** Data shown follows **

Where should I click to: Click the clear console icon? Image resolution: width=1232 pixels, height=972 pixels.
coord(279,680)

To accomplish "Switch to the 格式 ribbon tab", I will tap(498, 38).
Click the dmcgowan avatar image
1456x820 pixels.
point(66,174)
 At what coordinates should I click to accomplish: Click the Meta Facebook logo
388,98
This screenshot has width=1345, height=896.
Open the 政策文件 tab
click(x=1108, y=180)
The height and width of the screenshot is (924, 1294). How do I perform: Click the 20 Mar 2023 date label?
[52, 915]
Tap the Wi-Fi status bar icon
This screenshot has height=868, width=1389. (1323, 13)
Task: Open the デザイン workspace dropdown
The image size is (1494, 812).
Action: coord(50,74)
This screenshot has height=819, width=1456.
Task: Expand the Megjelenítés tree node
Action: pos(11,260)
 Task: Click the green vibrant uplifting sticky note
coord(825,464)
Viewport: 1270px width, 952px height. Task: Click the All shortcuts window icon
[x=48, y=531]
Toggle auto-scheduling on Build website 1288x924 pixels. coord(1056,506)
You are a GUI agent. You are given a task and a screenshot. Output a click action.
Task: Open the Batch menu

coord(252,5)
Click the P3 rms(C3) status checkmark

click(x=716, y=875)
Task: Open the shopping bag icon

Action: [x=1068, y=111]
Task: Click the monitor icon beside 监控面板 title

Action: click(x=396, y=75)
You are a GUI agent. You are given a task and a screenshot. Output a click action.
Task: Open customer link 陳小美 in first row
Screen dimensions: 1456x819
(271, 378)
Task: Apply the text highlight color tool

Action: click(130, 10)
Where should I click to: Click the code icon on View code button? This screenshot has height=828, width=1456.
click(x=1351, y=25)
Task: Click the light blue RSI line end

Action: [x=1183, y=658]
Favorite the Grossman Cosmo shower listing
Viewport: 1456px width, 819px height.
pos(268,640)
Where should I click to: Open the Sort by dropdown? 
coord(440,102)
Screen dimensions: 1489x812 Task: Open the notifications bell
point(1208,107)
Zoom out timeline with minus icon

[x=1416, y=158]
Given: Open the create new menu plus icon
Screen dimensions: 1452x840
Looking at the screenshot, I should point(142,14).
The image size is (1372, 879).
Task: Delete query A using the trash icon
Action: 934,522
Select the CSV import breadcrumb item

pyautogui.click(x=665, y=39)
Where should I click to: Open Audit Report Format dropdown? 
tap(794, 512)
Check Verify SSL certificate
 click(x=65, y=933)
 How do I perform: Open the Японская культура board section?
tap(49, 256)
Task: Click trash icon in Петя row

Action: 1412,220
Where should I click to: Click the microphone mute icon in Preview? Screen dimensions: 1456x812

** End of Data shown **

▸ Work to complete: The reply must consist solely of the lines from the one containing "Task: Click the monitor" through the last line of the data, reproduced exactly.

▸ Answer below:
Task: Click the monitor icon beside 监控面板 title

Action: click(x=396, y=75)
You are a GUI agent. You are given a task and a screenshot. Output a click action.
Task: Open customer link 陳小美 in first row
Screen dimensions: 1456x819
(271, 378)
Task: Apply the text highlight color tool

Action: click(130, 10)
Where should I click to: Click the code icon on View code button? This screenshot has height=828, width=1456.
click(x=1351, y=25)
Task: Click the light blue RSI line end

Action: [x=1183, y=658]
Favorite the Grossman Cosmo shower listing
Viewport: 1456px width, 819px height.
pos(268,640)
Where should I click to: Open the Sort by dropdown? 
coord(440,102)
Screen dimensions: 1489x812 Task: Open the notifications bell
point(1208,107)
Zoom out timeline with minus icon

[x=1416, y=158]
Given: Open the create new menu plus icon
Screen dimensions: 1452x840
Looking at the screenshot, I should point(142,14).
The image size is (1372, 879).
Task: Delete query A using the trash icon
Action: 934,522
Select the CSV import breadcrumb item

pyautogui.click(x=665, y=39)
Where should I click to: Open Audit Report Format dropdown? 
tap(794, 512)
Check Verify SSL certificate
 click(x=65, y=933)
 How do I perform: Open the Японская культура board section?
tap(49, 256)
Task: Click trash icon in Петя row

Action: 1412,220
Where should I click to: Click the microphone mute icon in Preview? Screen dimensions: 1456x812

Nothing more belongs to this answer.